Answer
a. $\frac{2\sqrt 5}{5}$
b. $-\frac{\sqrt 5}{5}$
c. $ -2$
Work Step by Step
Given $tan\alpha=\frac{4}{3}$ and $180^\circ \lt \alpha \lt 270^\circ$, form a right triangle with sides $4,3,5$. We have $cos\alpha=-\frac{3}{5}$ and $90^\circ \lt \frac{\alpha}{2} \lt 135^\circ$
a. Use the Half-Angle Formula
$sin\frac{\alpha}{2}=\sqrt {\frac{1-cos\alpha}{2}}=\sqrt {\frac{1-(-\frac{3}{5})}{2}}=\frac{2\sqrt 5}{5}$
b.

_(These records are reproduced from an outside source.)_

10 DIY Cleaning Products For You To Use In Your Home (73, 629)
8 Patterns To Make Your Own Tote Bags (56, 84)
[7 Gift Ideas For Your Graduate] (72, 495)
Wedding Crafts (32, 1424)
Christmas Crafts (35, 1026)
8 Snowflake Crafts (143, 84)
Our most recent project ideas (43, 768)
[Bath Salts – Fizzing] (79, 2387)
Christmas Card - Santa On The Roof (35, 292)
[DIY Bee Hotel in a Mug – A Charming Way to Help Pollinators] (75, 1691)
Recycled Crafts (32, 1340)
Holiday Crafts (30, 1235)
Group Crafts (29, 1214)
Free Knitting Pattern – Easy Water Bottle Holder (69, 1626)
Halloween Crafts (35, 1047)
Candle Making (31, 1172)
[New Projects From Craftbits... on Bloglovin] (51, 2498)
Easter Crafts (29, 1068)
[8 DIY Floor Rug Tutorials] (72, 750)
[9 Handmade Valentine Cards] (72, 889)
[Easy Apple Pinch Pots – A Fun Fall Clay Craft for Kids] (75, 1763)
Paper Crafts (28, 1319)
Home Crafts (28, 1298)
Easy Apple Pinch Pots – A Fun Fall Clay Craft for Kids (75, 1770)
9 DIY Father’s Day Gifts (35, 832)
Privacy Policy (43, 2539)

Use the Half-Angle Formula
$cos\frac{\alpha}{2}=-\sqrt {\frac{1+cos\alpha}{2}}=\sqrt {\frac{1+(-\frac{3}{5})}{2}}=-\frac{\sqrt 5}{5}$
c. $tan\frac{\alpha}{2}=\frac{sin\frac{\alpha}{2}}{cos\frac{\alpha}{2}}=-2$
(or use the Half-Angle Formula to get the same result.)